Höchstpreis für ein Kilo
Auf dem Markt im tibetischen Hochland wird in wenigen Wochen sehr viel Geld verdient. Denn im weit entfernten Peking kostet ein Kilo getrocknete Raupenpilze über 24.000 Euro.
In den tibetischen Gebieten - noch bevor die Zwischenhändler ins Spiel kommen - sind die Preise niedriger. Dennoch ist der Raupenpilz für viele Tibeter die wichtigste Einnahmequelle.
Im Frühsommer schwärmen Tausende aus, um nach den braun-gelben Pilzen zu suchen. Dafür braucht man Geduld und gute Augen. Sichtbar sind nämlich nur die winzigen Stile, die wie ein Horn aus dem Kopf von im Erdreich liegenden toten Raupen wachsen.
Das Aufkommen geht zurück
Aber der Hype um die Pilze hat auch Schattenseiten. Dieses Jahr sei das Aufkommen deutlich geringer als in den Jahren zuvor- etwa ein Drittel weniger, sagt Zhu Jinyi vom Raupenpilzverband in Yushu im Staatsfernsehen. Das führe dazu, dass die Preise um bis zu 20 Prozent steigen.
Die Gründe sind vielschichtig. Jedes Jahr graben mehr Sammler Pilze aus. Dieses Jahr rechnet die Provinz Qinghai mit 150 Tonnen.
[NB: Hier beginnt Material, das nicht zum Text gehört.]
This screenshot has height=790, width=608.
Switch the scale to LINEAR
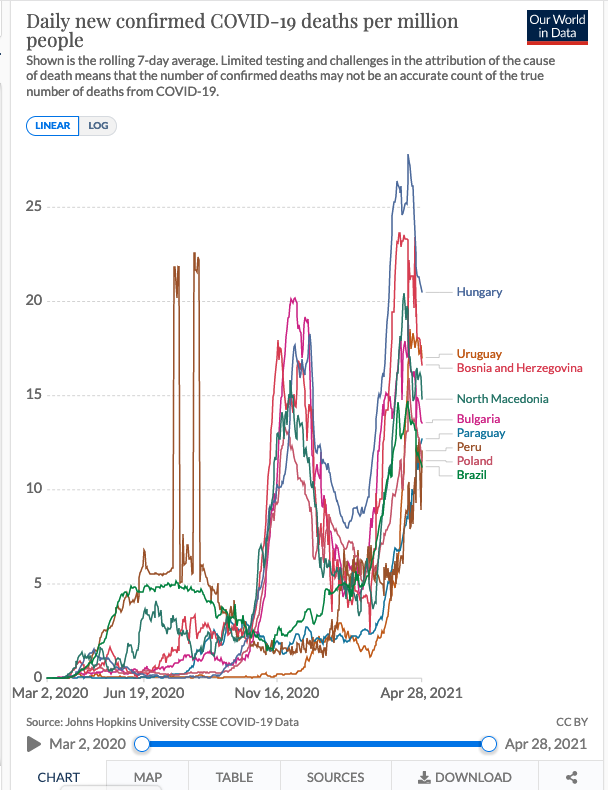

In den Gemeinden müssen Ortsfremde zwar Pilz-Lizenzen kaufen, aber reguliert wird das Sammeln kaum.
Auch in Hongkong wird für die segensreiche Wirkung des Raupenpilzes geworben - inzwischen wird er auch außerhalb Tibets gezüchtet.
Viele Ideen für mehr Nachhaltigkeit
Dabei gebe es Ideen für Nachhaltigkeit, sagt der Ethnomykologe Daniel Winkler. Der gebürtige Münchner lebt in den USA und hat viele Jahre in Tibet geforscht und gearbeitet.
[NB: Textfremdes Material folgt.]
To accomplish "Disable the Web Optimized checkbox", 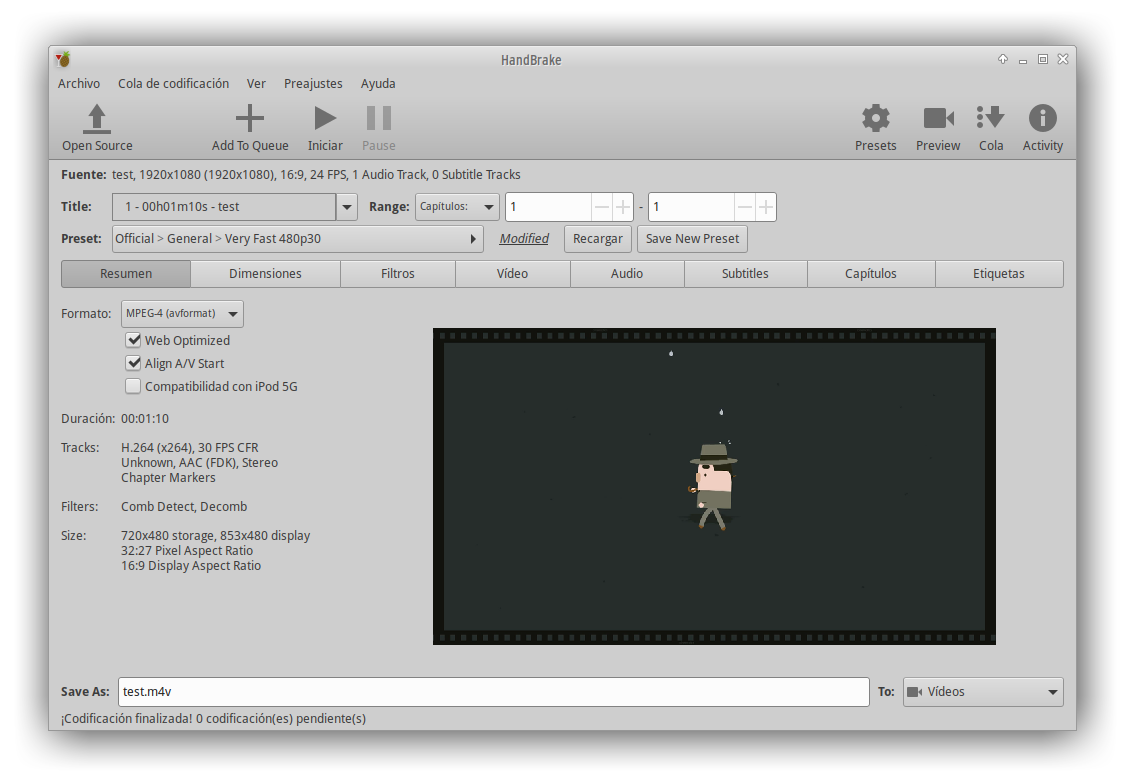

Man könnte die Saison "einfach früher beenden" und nur vier Wochen sammeln lassen, sagt Winkler, - dann könne das, was noch im Boden ist, Sporen produzieren. Denkbar wäre auch, dass pro Haushalt nur eine oder zwei Personen sammeln dürften. Oder dass die Sammelgebiete sich abwechseln.
Steigende Temperaturen wirken sich aus
Auch der Klimawandel spielt eine Rolle beim Rückgang des Pilzertrages. Kelly Hopping von der Boise State University im US-Bundesstaat Idaho hat diese Zusammenhänge untersucht.
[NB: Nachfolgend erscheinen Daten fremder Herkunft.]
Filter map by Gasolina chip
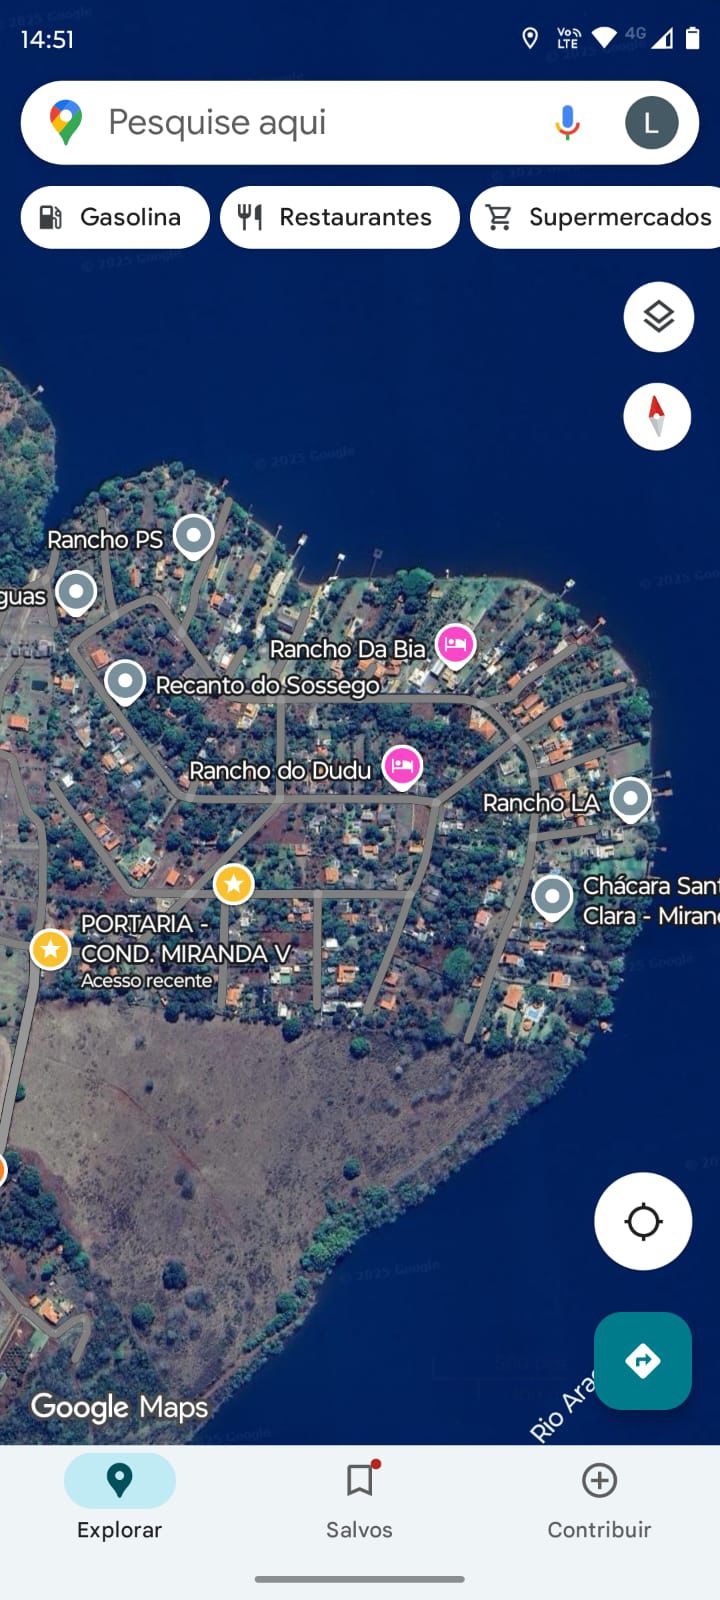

Raupenpilze, erklärt er, würden vor allem in hochliegenden, kälteren Regionen wachsen: "Wenn aber die Durchschnittstemperaturen im Winter auf über minus vier Grad steigen, wachsen die Pilze nicht mehr."
Einfach woanders züchten?
Die genauen Zusammenhänge sind noch nicht erforscht. Aber statt in mehr Forschung fließt viel Geld in Versuche, Raupenpilze in anderen Landesteilen Chinas zu züchten - mit ersten Erfolgen.
Ethnomykologe Winkler sieht das kritisch: Es sei nie darum gegangen, eine nachhaltige Ernte zu entwickeln, die der örtlichen Bevölkerung geholfen hätte. "Es ging nur darum, die Produktion zu verlagern und somit die Mengen zu vergrößern."
Für die Tibeter geht es um viel
Der Raupenpilz selbst gilt als einigermaßen resilient. Aber das jahrhundertealte Zusammenspiel von Menschen und Natur im tibetischen Hochland steht auf dem Spiel.
Für die Tibeter gibt es wenige andere Verdienstquellen. Ohne die Einnahmen aus den Raupenpilzen müssten noch mehr von ihnen ihre traditionellen Lebensformen im Hochland aufgeben.